Used to describe things that cannot be told apart either visually, audibly, or in another sense. Commonly used in everyday language.

  • The twins were indistinguishable from each other.
  • The copies are indistinguishable from the original.
indifferentiable

Rarely used and mostly found in mathematical contexts, similar to 'undifferentiable'. It means not capable of being differentiated.

  • The equation provided was deemed indifferentiable at multiple points.
  • Some mathematical problems are indifferentiable in nature.
non-differentiable

Primarily used in mathematics, often interchangeably with 'undifferentiable'. It describes a function that does not have a derivative at a specific point or interval.

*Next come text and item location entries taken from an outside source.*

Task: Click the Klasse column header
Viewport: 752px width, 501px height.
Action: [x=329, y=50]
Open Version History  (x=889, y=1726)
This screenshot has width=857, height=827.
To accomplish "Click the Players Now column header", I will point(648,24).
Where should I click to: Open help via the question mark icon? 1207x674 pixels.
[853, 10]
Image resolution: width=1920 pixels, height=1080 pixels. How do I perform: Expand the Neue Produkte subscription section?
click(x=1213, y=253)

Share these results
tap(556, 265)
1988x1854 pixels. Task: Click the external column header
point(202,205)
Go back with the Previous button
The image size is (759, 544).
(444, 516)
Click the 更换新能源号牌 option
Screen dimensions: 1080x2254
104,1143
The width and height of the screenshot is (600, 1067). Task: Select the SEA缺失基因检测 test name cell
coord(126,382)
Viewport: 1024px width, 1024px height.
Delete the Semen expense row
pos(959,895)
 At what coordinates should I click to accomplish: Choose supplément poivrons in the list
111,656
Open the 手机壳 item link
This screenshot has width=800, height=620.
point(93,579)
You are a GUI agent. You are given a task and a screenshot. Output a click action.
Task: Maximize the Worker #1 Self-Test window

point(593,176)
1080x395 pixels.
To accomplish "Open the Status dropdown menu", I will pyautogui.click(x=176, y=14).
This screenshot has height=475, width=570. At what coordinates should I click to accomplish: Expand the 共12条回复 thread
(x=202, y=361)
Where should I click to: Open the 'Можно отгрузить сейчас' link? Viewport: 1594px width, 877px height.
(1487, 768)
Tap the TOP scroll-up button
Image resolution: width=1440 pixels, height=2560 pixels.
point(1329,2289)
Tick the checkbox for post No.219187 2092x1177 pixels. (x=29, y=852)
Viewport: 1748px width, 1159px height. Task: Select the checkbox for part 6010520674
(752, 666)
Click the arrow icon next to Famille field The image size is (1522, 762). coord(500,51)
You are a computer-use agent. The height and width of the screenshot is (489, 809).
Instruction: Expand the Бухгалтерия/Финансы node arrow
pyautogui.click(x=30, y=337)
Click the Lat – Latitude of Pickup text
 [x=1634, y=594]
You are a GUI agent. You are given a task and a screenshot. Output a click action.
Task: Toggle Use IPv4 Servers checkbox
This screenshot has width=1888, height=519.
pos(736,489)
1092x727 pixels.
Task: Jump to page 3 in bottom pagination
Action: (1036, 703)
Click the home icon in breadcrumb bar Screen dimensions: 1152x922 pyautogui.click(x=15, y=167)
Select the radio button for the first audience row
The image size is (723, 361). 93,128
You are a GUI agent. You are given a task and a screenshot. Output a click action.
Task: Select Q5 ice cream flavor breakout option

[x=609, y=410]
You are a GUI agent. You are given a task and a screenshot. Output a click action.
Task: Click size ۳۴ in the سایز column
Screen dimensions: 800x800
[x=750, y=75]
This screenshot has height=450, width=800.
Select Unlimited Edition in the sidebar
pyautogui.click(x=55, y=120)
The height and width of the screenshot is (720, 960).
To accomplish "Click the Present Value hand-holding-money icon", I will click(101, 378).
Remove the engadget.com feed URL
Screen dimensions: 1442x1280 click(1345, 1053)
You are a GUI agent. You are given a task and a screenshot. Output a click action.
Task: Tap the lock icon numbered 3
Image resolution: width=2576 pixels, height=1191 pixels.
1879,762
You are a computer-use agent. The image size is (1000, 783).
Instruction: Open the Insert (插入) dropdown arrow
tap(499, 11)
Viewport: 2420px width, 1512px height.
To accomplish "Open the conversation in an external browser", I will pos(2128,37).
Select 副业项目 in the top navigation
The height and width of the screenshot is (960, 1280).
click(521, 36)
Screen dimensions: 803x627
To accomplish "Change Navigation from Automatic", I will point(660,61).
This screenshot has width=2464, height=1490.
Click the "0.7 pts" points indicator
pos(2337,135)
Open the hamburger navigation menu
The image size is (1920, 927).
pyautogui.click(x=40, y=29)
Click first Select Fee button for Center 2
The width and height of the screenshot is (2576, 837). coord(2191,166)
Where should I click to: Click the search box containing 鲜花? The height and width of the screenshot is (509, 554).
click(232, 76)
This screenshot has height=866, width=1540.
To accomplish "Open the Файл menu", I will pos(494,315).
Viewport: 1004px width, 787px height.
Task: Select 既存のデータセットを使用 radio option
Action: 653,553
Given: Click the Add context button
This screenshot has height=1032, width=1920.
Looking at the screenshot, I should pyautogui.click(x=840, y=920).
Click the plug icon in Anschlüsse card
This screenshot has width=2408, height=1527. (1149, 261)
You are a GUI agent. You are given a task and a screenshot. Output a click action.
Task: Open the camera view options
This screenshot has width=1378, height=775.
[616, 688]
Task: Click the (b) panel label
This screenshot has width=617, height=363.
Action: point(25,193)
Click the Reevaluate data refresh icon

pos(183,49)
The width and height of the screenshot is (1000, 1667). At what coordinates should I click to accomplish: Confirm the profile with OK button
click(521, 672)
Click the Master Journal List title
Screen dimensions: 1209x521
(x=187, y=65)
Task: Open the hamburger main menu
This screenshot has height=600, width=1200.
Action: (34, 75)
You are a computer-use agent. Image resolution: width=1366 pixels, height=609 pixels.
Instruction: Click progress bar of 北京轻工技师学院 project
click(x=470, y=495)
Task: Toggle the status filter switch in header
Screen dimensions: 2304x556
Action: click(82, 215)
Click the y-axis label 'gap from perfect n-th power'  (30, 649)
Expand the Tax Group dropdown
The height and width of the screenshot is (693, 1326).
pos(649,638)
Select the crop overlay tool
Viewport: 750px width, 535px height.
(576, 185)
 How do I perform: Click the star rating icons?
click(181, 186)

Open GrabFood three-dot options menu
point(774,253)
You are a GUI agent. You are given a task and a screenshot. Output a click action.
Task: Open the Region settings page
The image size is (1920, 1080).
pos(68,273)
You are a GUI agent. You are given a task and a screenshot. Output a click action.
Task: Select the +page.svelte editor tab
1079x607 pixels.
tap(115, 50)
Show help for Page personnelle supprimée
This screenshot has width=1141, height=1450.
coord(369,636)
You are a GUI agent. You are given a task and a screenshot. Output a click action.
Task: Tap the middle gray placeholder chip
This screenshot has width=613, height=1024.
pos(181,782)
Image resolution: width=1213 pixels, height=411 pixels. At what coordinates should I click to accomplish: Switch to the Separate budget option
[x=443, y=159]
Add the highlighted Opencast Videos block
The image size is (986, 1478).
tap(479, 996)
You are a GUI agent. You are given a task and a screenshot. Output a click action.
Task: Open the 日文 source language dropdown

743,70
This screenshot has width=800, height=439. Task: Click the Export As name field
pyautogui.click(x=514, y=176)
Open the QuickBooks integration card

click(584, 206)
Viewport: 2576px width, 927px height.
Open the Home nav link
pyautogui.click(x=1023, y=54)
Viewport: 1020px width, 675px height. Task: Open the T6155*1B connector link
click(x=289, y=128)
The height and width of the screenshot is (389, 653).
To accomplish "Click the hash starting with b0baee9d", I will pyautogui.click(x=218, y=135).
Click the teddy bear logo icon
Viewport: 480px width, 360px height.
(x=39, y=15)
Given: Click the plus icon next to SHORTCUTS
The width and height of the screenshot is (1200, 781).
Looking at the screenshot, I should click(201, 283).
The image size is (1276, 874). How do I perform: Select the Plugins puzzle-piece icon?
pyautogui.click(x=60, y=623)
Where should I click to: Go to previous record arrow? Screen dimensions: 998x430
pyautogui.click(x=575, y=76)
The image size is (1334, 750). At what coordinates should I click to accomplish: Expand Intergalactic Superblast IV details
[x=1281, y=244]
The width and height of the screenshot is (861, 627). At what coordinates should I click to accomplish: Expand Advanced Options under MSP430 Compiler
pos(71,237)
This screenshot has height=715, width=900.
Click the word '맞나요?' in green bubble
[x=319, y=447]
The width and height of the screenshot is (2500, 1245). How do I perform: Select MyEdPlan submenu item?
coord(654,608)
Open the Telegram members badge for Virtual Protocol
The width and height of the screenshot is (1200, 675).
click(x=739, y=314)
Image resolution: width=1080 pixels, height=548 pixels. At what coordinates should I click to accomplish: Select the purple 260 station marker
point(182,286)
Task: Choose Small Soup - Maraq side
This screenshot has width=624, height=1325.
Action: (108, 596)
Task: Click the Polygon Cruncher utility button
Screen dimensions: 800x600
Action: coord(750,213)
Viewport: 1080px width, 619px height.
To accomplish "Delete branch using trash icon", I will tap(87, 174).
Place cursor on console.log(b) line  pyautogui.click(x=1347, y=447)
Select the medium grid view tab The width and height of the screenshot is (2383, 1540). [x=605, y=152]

  • The function is non-differentiable at x=2.
  • Non-differentiable functions present a unique challenge in calculus.

Examples of usage

  • The function |x| is undifferentiable at x=0.
  • The concept of undifferentiability plays a key role in the study of continuity and differentiability in mathematics.

Translations

To see the translation, please select a language from the options available.

Interesting Facts

Mathematics

  • In calculus, a function is undifferentiable at a point if it doesn't have a smooth tangent, like a sharp corner.
  • A classic example of an undifferentiable function is the absolute value function at zero, creating a 'V' shape.
  • This concept is crucial in understanding limits and continuity in mathematical analysis.

Philosophy

  • The concept questions how we understand change and difference within existentialism, focusing on identity.
  • Philosophers often discuss how certain states of being might appear undifferentiable in our perception of reality.

Computer Science

  • In machine learning, certain models may act as undifferentiable functions where direct optimization isn't possible.
  • Understanding when functions are undifferentiable helps in adapting algorithms for efficient learning.

Physics

  • In quantum mechanics, certain states are described as undifferentiable due to the indistinguishability of particles.
  • This aligns with the uncertainty principle, where the precise attributes of particles cannot be fully determined.

Art

  • In abstract art, the undifferentiable nature of some pieces leaves interpretation open to the viewer's perspective.
  • Artists sometimes use blending techniques that create undifferentiable regions, challenging our ideas of form.

Origin of 'undifferentiable'

The word 'undifferentiable' originates from the prefix 'un-' meaning 'not' and 'differentiable' from the verb 'differentiate', which comes from the Latin word 'differentiatus', past participle of 'differentiare', meaning 'to distinguish'. The term is commonly used in mathematics to describe functions that are not differentiable at certain points.